Describe what a disruptive innovation is.

A

A disruptive innovation replaces existing products through serving overlooked customers that may not need all the features of the current product solution. Often it tends to be a low cost alternative to fulfill the customers needs. The customer base usually is looked upon as unprofitable by the previous companies. This could be a threat to already established firms that are ignorant towards one customer segment.

20
Q

What are potential reactions for a company that is facing competition with disruptive technologies.

A
  1. Adopt a disruptive technology and fina a way to use it immediately
  2. Focus on the existing business and invest there
  3. Wait and see
  4. Counter attack – attacking a disruption
21
Q

Explain what the Abernathy-Utterback model tries to explain

A

Fluid Phase: In the early stages, industries are characterized by a high degree of uncertainty and technological turbulence.
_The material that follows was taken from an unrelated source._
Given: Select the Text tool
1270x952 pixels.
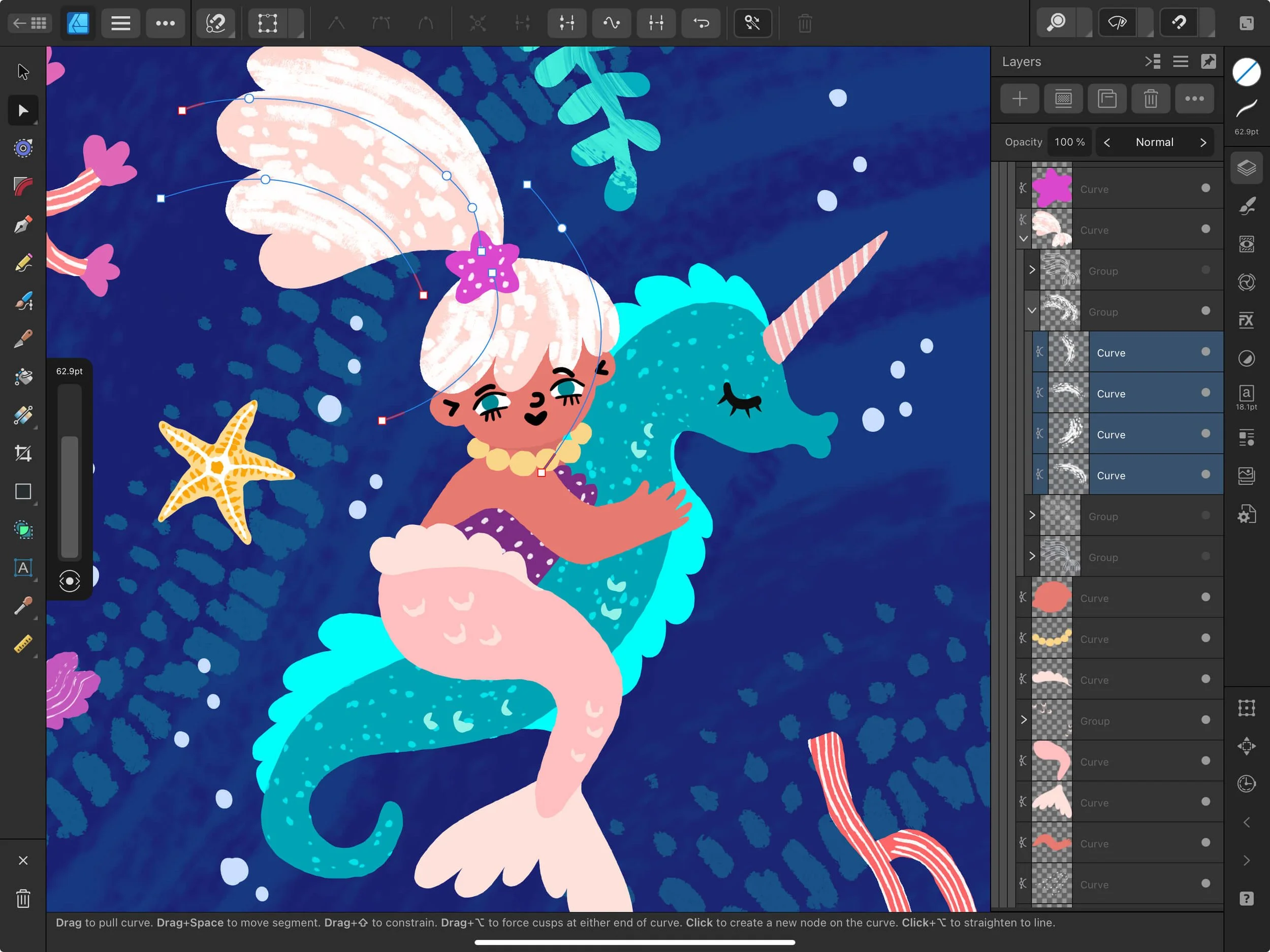Looking at the screenshot, I should pos(23,568).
During this phase, firms experiment with various designs and technologies, leading to a wide variety of product architectures and a lack of standardization. Competing designs coexist, and firms focus on process innovation to enhance flexibility and responsiveness.

Transitional Phase: As the industry matures, a dominant design emerges and becomes widely adopted. Standardization increases, and firms shift their focus from process innovation to incremental improvements on the established design. Competition primarily revolves around cost reduction and efficiency gains.

22
Q

What are the key perspectives of a Process

A

Control flow perspective
Data perspective
Resource perspective

23
Q

What is BPMN and why is it useful?

A

The Business Process model notation is a standardized framework for modeling flows.
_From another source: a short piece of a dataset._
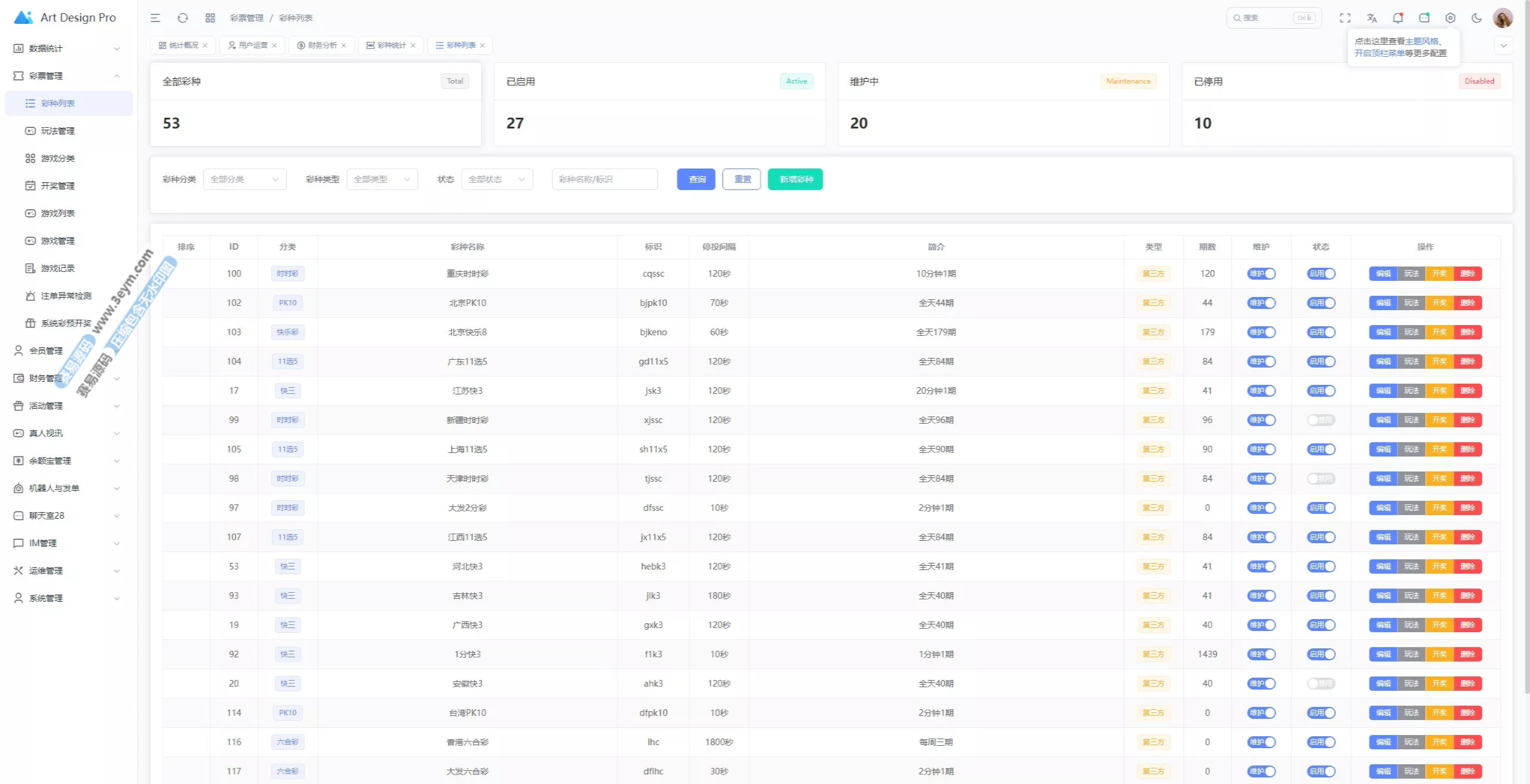
Task: Open the 彩种分类 dropdown
Action: tap(244, 179)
It is useful because you can enhance clarity and understanding of the process. Process analysis and improvements can be done through this. Also beneficial for automation, integration, collaboration, alignment and also standardization.

24
Q

Describe what a gateway in BPMN is

A

It is where you are facing a question; such as: Do we have parts in inventory? y/n.
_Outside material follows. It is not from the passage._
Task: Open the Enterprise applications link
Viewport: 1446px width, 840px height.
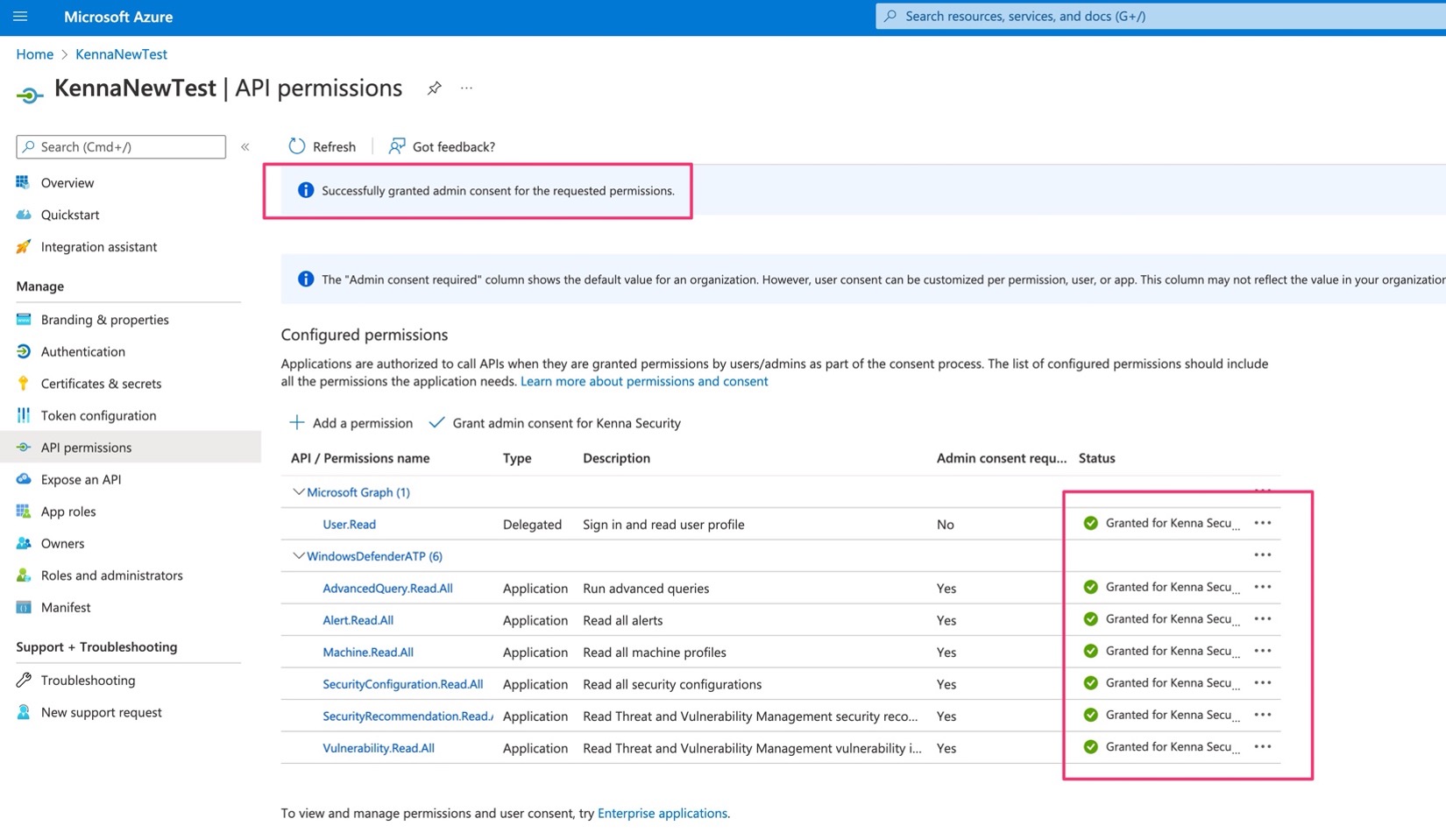Action: click(663, 813)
Depending on the answer, different operations needs to be undertaken.

25
Q

7 sources of waste in the supply chain

A
  1. Transportation
  2. Motion
  3. Inventory
  4. Waiting
  5. Defects
  6. Over-processing
  7. Over production
26
Q

5 Principles for transformation/radical process innovation

A
  1. Capture info once and at the source
  2. Subsume info-processing work into the real work that produces the information
  3. Have those who use the output of the process drive the process
  4. Put the decision point where the work is performed, and build control into the process
  5. Treat geographically dispersed resources as though they were centralized.
27
Q

What is the PICK chart and how do you make sense of it?

A

Possible, Implement, Challenge, Kill. Certain activities in a process may have different payoff and difficulty. For example Big payoff and easy to implement may be in the Implement field. Hard to implement and small payoff may be in the Kill field.

28
Q

What is the Pareto Chart and how does it look like?

A

Cumulative curve and bars that is showing the increase between each point.

29
Q

What does a Cause-Effect (Fishbone) diagram explain?

A

It is a way to analyze and find a problem. Different parts of the process is analyzed to get a deeper knowledge in how the problem is structured.

30
Q

Describe what analogical thinking means in innovation development.

A

Analogical thinking means you try to make use of patterns in other areas to make use of it in new ways.

E.g Airbnb may be a solution that offers rental of private persons accommodation. Maybe a analogical way to come up with a new business idea would be to offer private persons to rent out their car for a couple of days to travelers or tourists in the same manner.

31
Q

3 different areas of components in supply chain analytics

A

Descriptive analytics
Predictive Analytics
Prescriptive analytics

32
Q

What is RPA?

A

Robotic Process Automation, used to perform repetitive tasks that humans previously have spent time to do.

33
Q

What is a standard developed by the SDO?

A

It isa certification that defines requirements, specifications etc., for a determined material, product, process or service.